*** Opening DATASET RECORDS ***
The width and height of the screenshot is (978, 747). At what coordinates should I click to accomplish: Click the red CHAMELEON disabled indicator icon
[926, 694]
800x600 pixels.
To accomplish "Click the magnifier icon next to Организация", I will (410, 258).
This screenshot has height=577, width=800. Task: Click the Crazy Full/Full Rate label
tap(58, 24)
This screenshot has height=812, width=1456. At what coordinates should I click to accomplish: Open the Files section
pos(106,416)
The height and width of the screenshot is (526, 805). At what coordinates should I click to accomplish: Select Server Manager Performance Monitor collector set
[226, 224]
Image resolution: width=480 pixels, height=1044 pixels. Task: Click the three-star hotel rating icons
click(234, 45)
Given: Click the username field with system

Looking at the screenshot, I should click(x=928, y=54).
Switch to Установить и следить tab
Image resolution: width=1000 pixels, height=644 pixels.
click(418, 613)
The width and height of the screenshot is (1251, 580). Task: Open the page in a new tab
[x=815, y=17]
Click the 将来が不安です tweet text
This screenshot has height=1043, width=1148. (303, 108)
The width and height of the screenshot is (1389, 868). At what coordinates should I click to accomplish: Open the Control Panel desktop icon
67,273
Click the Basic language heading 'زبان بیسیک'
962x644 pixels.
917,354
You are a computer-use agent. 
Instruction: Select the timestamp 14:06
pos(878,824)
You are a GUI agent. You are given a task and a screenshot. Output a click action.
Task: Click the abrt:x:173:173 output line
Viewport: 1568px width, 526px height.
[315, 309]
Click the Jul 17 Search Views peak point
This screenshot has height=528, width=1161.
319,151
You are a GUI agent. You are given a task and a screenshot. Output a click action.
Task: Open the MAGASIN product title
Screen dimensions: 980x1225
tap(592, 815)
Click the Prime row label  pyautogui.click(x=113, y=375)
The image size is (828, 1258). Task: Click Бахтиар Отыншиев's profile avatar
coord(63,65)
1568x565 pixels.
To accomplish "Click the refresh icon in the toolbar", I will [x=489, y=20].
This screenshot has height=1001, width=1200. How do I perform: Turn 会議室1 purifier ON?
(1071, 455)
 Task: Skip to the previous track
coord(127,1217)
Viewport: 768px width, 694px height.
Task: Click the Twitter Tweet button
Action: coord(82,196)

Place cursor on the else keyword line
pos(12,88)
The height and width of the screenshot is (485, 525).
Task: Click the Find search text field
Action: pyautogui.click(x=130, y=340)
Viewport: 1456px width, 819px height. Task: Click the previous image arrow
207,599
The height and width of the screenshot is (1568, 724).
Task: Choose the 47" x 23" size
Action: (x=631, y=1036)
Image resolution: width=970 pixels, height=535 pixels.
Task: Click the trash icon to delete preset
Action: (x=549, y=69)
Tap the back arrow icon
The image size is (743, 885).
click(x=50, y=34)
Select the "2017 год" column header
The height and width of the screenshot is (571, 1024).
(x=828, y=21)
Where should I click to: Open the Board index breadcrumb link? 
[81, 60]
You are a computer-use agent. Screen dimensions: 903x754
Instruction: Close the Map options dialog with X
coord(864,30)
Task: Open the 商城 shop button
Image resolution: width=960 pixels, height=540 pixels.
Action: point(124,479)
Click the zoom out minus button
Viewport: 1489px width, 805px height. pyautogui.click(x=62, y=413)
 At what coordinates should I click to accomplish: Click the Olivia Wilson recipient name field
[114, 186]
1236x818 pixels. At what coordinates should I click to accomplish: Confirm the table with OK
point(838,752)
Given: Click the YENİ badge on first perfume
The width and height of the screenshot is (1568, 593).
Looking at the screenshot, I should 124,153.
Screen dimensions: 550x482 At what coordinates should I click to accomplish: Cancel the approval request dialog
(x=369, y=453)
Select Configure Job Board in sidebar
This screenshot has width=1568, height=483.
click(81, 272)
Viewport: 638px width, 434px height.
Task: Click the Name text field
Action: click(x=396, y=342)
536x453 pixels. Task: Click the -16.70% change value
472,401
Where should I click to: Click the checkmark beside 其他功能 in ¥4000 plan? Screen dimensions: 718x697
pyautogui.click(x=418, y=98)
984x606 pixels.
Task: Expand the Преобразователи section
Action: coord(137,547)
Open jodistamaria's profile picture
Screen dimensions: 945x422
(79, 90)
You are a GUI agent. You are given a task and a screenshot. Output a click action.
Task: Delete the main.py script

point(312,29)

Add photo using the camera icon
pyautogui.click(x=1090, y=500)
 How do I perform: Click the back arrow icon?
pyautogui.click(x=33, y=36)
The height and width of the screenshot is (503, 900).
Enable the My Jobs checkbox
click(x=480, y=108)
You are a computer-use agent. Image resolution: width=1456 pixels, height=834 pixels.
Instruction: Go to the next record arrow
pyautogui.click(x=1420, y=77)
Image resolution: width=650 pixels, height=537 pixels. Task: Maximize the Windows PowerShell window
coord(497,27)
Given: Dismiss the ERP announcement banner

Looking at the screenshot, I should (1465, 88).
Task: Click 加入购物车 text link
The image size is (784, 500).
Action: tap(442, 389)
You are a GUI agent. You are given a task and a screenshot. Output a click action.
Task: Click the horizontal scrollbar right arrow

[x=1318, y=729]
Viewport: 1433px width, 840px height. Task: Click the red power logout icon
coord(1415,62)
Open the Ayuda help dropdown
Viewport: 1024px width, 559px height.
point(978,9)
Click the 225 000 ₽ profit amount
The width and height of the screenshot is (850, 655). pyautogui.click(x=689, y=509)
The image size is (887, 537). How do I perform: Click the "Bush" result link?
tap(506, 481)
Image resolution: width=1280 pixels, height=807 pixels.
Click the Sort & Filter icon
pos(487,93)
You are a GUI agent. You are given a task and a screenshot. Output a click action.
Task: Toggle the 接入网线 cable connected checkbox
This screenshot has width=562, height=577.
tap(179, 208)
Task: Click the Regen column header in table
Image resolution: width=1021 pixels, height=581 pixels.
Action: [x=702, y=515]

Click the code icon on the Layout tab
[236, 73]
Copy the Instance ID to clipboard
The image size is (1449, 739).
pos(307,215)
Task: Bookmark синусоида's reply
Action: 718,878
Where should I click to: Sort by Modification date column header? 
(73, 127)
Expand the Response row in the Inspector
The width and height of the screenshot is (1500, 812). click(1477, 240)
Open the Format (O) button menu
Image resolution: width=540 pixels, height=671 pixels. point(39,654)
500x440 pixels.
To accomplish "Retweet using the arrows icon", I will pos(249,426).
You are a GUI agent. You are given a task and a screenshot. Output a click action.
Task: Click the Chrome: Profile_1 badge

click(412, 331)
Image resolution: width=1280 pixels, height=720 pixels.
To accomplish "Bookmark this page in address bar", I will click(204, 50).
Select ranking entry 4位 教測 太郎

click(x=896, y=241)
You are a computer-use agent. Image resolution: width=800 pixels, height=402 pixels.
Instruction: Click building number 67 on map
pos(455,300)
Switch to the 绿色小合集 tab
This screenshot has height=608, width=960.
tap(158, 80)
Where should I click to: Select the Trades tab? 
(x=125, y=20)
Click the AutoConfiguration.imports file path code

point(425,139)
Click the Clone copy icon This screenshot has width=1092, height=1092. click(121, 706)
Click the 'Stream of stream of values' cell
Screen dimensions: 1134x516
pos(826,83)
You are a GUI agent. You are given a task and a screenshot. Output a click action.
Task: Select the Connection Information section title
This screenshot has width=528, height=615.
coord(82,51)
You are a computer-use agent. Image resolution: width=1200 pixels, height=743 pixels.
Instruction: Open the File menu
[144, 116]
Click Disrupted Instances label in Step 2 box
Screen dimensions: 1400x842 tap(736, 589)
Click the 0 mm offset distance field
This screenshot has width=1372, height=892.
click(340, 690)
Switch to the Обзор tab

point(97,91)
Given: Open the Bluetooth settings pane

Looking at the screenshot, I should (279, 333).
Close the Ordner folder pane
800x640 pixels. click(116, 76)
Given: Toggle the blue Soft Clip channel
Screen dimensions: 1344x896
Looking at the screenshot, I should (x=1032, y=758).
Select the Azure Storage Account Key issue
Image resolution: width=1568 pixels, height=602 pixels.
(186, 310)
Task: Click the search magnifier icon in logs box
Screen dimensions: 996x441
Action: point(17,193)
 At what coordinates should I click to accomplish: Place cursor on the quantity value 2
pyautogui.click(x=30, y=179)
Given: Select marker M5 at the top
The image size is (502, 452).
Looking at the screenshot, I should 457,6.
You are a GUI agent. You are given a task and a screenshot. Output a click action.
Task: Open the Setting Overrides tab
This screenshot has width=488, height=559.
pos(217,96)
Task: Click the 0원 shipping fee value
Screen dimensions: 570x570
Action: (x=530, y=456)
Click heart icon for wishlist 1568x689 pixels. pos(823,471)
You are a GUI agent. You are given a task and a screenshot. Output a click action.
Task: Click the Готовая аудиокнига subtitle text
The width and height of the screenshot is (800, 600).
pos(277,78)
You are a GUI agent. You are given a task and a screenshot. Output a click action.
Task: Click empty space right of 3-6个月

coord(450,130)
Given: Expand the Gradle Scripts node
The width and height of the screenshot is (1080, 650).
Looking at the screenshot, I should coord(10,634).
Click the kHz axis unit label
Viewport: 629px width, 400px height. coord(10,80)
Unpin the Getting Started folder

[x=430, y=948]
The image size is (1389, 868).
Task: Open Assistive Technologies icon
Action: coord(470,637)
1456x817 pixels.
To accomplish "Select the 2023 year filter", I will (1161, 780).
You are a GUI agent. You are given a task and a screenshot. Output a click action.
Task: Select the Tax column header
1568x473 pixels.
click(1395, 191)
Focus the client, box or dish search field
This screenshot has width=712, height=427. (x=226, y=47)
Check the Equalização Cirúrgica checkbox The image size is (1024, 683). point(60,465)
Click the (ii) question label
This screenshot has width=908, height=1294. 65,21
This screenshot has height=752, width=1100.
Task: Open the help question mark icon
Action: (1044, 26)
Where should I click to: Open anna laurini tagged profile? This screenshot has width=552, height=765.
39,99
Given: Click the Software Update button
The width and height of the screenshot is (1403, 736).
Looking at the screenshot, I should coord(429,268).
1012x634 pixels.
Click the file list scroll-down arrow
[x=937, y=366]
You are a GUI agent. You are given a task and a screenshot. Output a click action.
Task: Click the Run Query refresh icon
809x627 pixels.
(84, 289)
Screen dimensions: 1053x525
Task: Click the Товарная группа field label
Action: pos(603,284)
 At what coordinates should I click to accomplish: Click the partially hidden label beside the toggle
*** Closing DATASET RECORDS ***
Whenever a line of the data includes the word "refresh", show that line in full.

To accomplish "Click the refresh icon in the toolbar", I will [x=489, y=20].
Task: Click the Run Query refresh icon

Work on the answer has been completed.